In #228594: UMN Usability: split access rules into an optional module a small performance improvement was introduced. Instead of having to look up the user's IP address in the database for every request, the site owner can specify the list of IP addresses in settings.php - possibly just an empty array.

This is a simple change that seems like a reasonable candidate for inclusion into D6.

CommentFileSizeAuthor
#6 blocked_ips-3.patch1.1 KBc960657
#4 blocked_ips-2.patch1.74 KBc960657
blocked_ips-1-D6.patch2.27 KBc960657

Comments

catch’s picture

catch
he/him
Primary language English
commented

Subscribe. It'd be worth adding this as a merge request to Pressflow as well.

c960657’s picture

c960657 commented

Note that the query does not make good use of MySQL's query cache, because the client's IP address is different for each client. So even though this is just one query per request, it is a query that is often not cached in the database.

c960657’s picture

c960657 commented
Issue tags: +Performance

Tagging.

c960657’s picture

c960657 commented
StatusFileSize
new blocked_ips-2.patch1.74 KB

Rerolled with Git.

rjbrown99’s picture

rjbrown99 commented

Question about #4. It seems to check for a variable blocked_ips, and then does the access check against that array. The variables are all called blocked_ips, but the original function checks for three different $type possibilities: host, mail, or user.

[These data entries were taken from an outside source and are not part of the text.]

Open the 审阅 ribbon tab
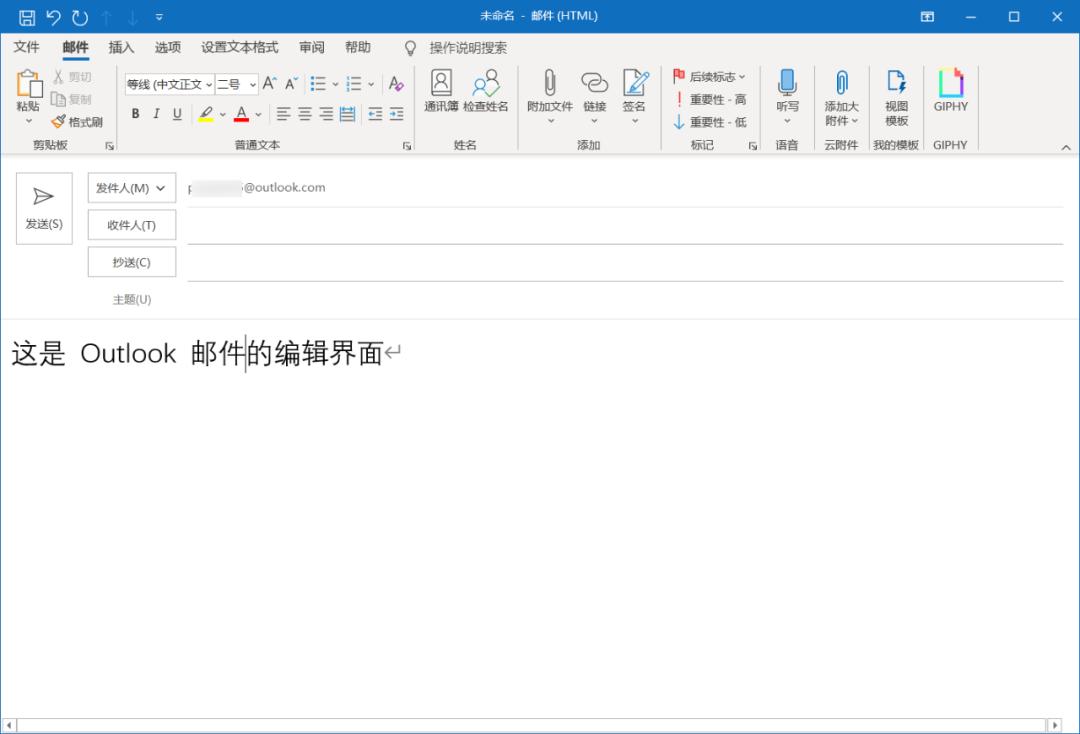(x=311, y=47)
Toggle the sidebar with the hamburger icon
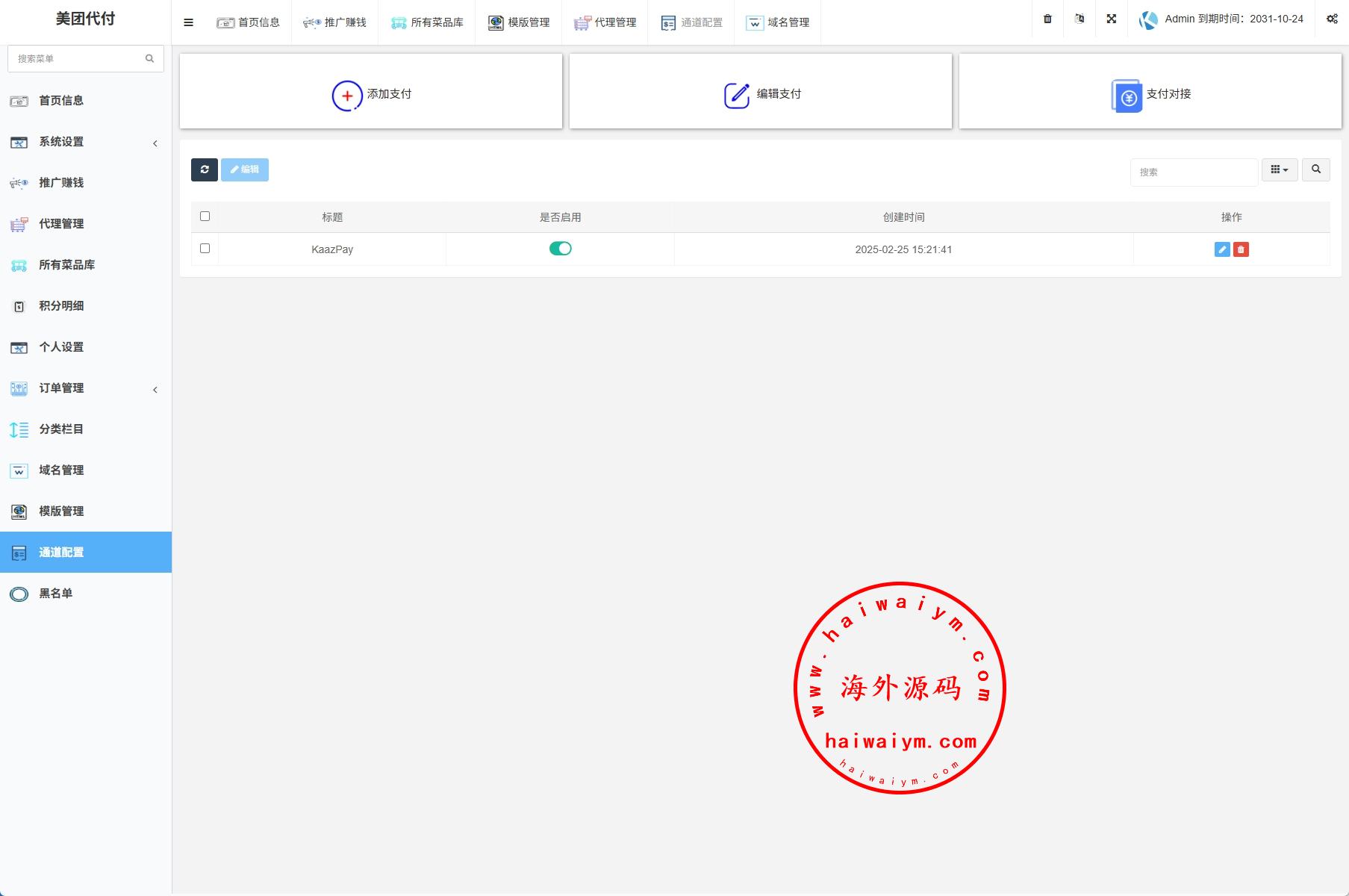 pos(188,22)

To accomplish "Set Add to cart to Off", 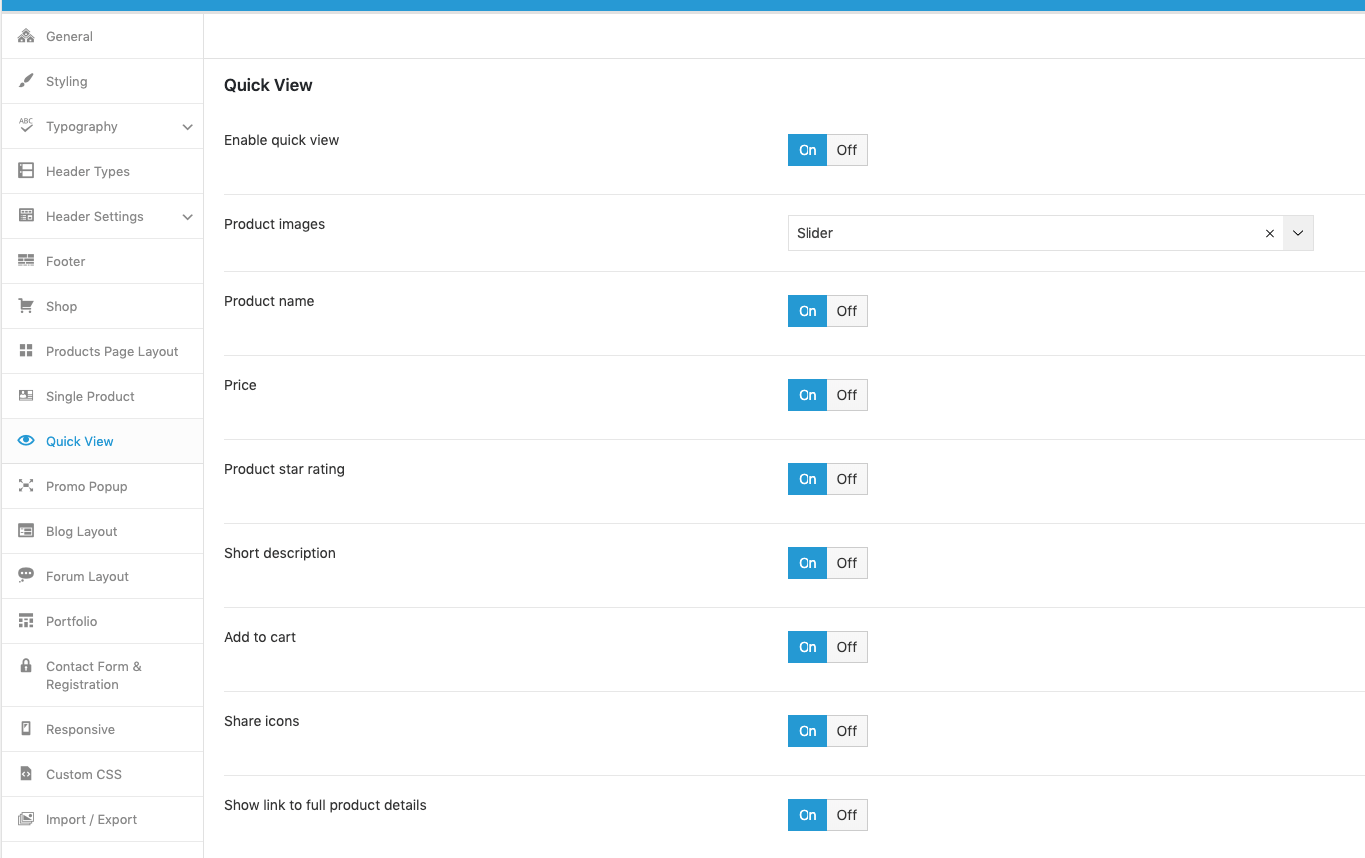I will (x=847, y=647).
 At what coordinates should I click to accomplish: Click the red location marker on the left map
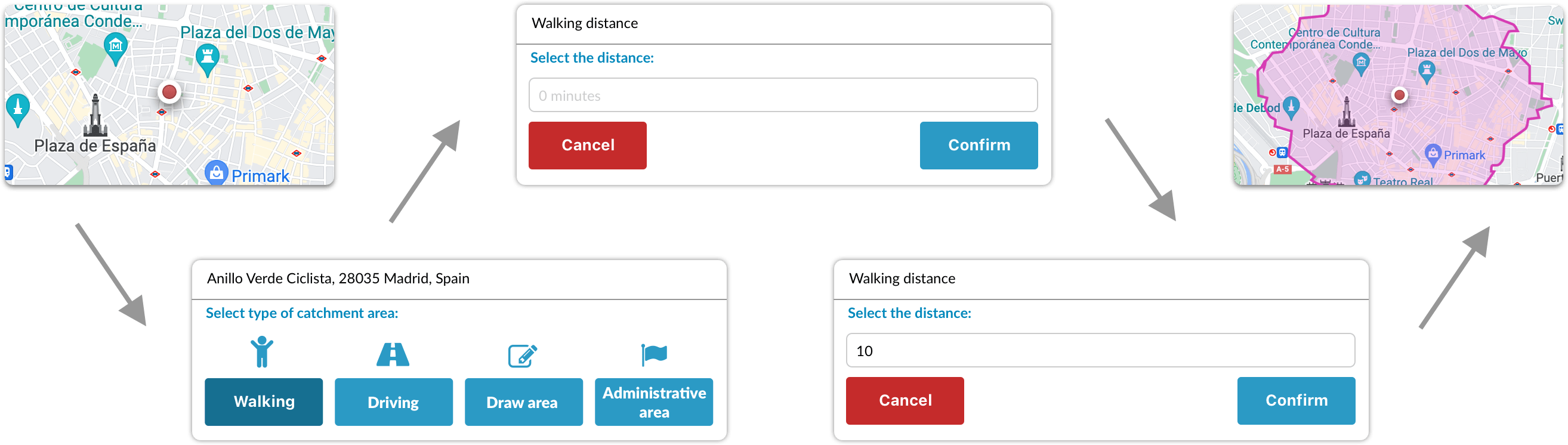tap(169, 92)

It would seem that you could still potentially accomplish that with an array, but the variable names are a bit misleading. Perhaps renaming to blocked_access or something similar, with examples for each different $type.

c960657’s picture

c960657 commented
StatusFileSize
new blocked_ips-3.patch1.1 KB

The variables are all called blocked_ips, but the original function checks for three different $type possibilities: host, mail, or user.

You are right. The intention was only to support the "host" option with the blocked_ips array (like in D7), because _drupal_bootstrap() calls drupal_is_denied('host', ip_address()) every request.

Here is an updated patch that checks that $type == "host".

rjbrown99’s picture

rjbrown99 commented

Thanks, question though: you COULD pop host, mail, or user into that same array couldn't you? For example, in my case I'm not using this at all so I'd rather just pass in an empty array for all of it, or manually maintain my array in the conf file if needed.

c960657’s picture

c960657 commented

Yes, that would be possible, though the performance improvement for the other two would be smaller, because the function is not invoked with those $type in every request. I think adding support for those two also would be a bit more than just a backport of the D7 feature.

rjbrown99’s picture

rjbrown99 commented

Aaah, I now understand why you are only doing 'host' and not the others. RTFC - bootstrap.inc (from Pressflow below, probably the same or similar):

    case DRUPAL_BOOTSTRAP_ACCESS:
      // Deny access to hosts which were banned - t() is not yet available.
      if (drupal_is_denied('host', ip_address())) {
        header('HTTP/1.1 403 Forbidden');
        print 'Sorry, '. check_plain(ip_address()) .' has been banned.';
        exit();
      }
      break;

The drupal_is_denied call is only made with 'host', so the enclosed patch only really needs to account for that to obtain the speed improvement.

Just posting back in case someone else finds this thread.

Status: Needs review » Closed (outdated)

Automatically closed because Drupal 6 is no longer supported. If the issue verifiably applies to later versions, please reopen with details and update the version.